Angela. «Per fortuna ho imparato a volermi bene»

Concorda Angela Russo, 31 anni, fondatrice nel 2018 dell’associazione Mollichina Lilla (Briciole di vita) per aiutare altre persone con DCA: «A 6 anni ho cominciato con il binge eating, le abbuffate, durate per 3 anni mentre subivo abusi da un amico di famiglia; mi sentivo colpevole e non l’ho detto a nessuno. Da adolescente sono diventata bulimica e autolesionista, a 18 anni anoressica fino a pesare 18 chili e desiderare di morire. Nel 2016 il ricovero di due mesi in una comunità terapeutica, dove finalmente mi sono sentita accolta e capita. Ho proseguito il mio percorso in un centro diurno e tuttora continuo un percorso psicologico. Sto affrontando la mia crescita personale e pensando al mio futuro lavorativo; intanto cerco di ricostruire le mie radici, i rapporti e i legami familiari: un laccio che non lega. Per fortuna ho imparato a volermi bene».

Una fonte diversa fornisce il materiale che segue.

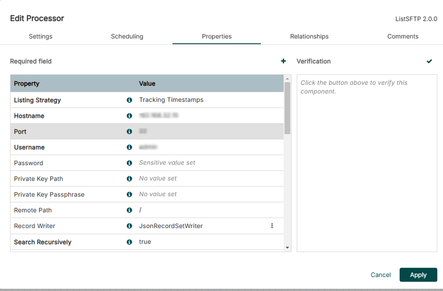
Task: Click info icon next to Hostname
Action: point(129,116)
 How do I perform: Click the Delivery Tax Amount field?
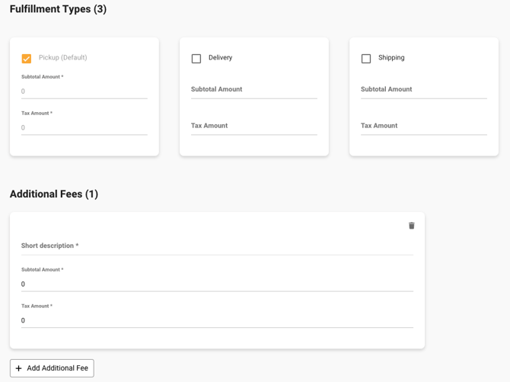click(x=253, y=126)
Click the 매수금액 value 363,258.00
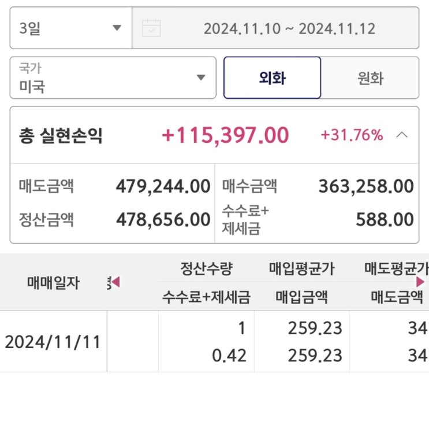The height and width of the screenshot is (425, 429). (x=366, y=186)
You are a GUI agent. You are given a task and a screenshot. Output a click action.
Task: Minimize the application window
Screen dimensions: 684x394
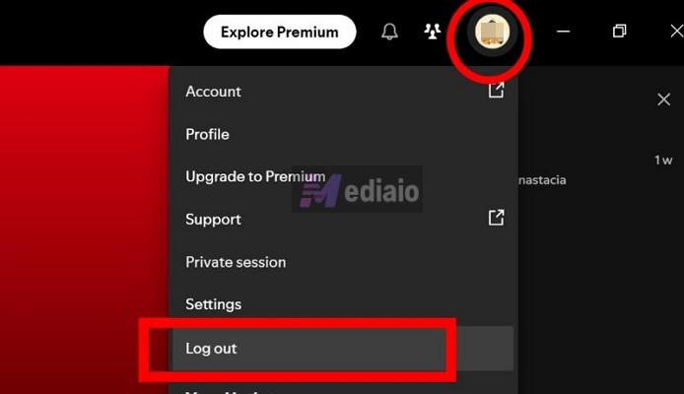pos(564,32)
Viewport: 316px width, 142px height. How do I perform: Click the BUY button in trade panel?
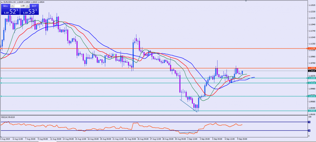pos(34,6)
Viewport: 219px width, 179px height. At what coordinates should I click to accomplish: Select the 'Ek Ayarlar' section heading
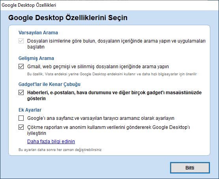click(30, 110)
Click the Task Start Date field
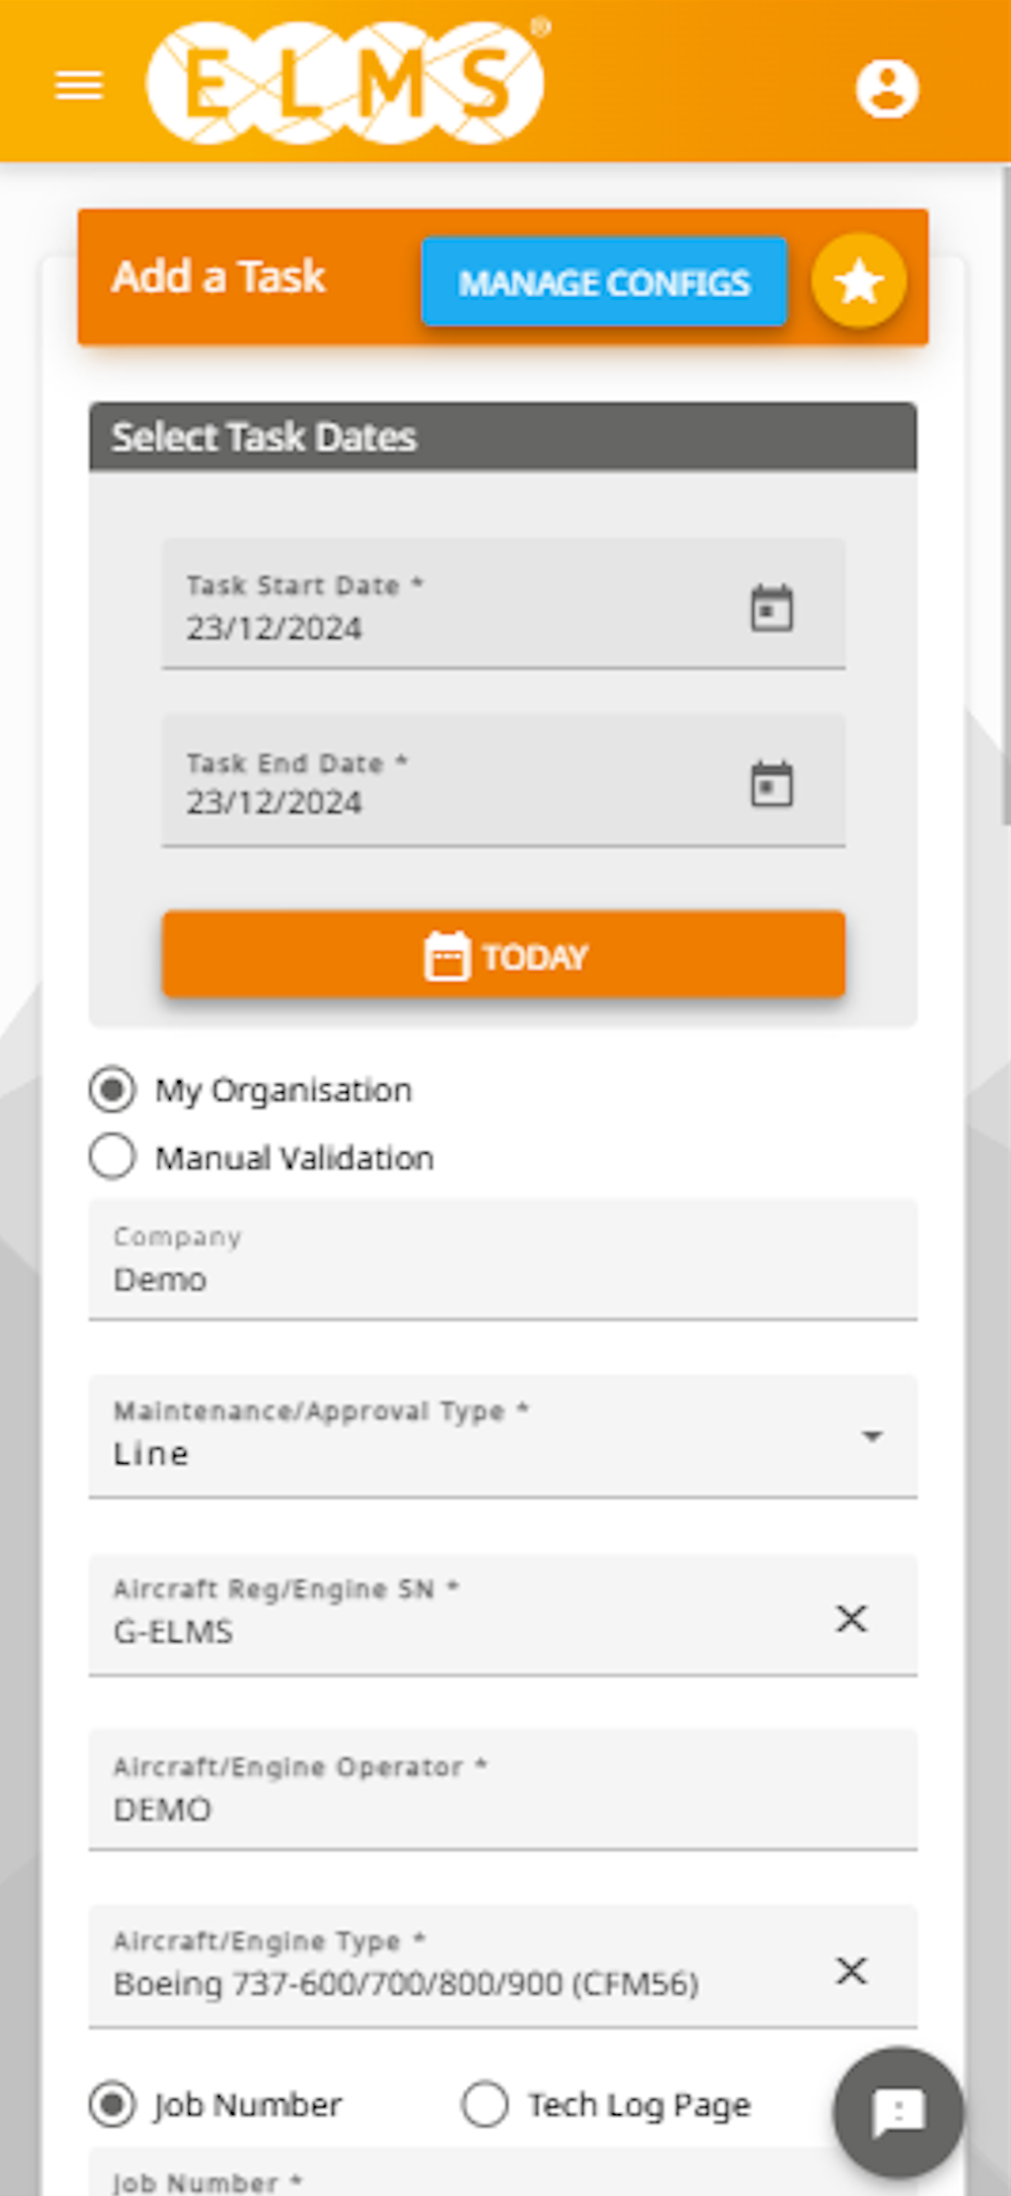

DCA: in aumento centri di cura e associazioni sul territorio

Finora sono 214 le strutture sul territorio nazionale, tra centri di cura e associazioni che si occupano di Dna, censite sulla piattaforma disturbi alimentari dell’Istituto superiore di sanità: 34 in più rispetto alla rilevazione di ottobre 2024. La mappatura a febbraio contava 132 centri del Servizio sanitario nazionale, 32 del privato accreditato convenzionato e 50 associazioni. Ben 79 si trovano al Nord, 34 al Centro e 51 tra Sud e Isole. La maggioranza dei centri di cura è strutturata per prendere in carico persone dai 13 ai 45 anni, ma il 51% afferma di poter prendere in carico anche ragazze e ragazzi tra 7 e 12 anni, il 21% bambini di 6 anni o meno e il 76% anche chi ha più di 45 anni. Rispetto alla modalità di accesso per la prima visita, nel 48% dei servizi è necessaria la prenotazione al Cup o la richiesta Ssn, ma nel 32% dei casi la modalità di accesso è libera e senza impegnativa. Nelle équipe multidisciplinari le figure prevalenti sono psicologi, psichiatri o neuropsichiatri infantili, dietisti e infermieri. Il 41% dei centri ha posti letto per minori e adulti dedicati esclusivamente ai Dna. Delle 50 associazioni – composte da familiari per il 90%, da cittadini volontari per il 68%, da volontari professionisti per il 56% e da persone con Dna per il 30% –, 32 sono al Nord, 10 al Centro e 8 tra Sud e Isole; il 78% collabora con i centri afferenti al Ssn e nella metà dei casi i volontari sono appositamente formati. Fra i servizi, interventi di prevenzione e promozione della salute, gruppi di auto mutuo aiuto per familiari e attività formative; nel 60% dei casi è disponibile uno sportello d’ascolto, nel 12% viene fornita assistenza anche con un telefono verde e nel 6% è prevista attività domiciliare. Tra i destinatari dei servizi erogati i familiari, i cittadini e le persone con Dna, ma anche scuole e associazioni sportive.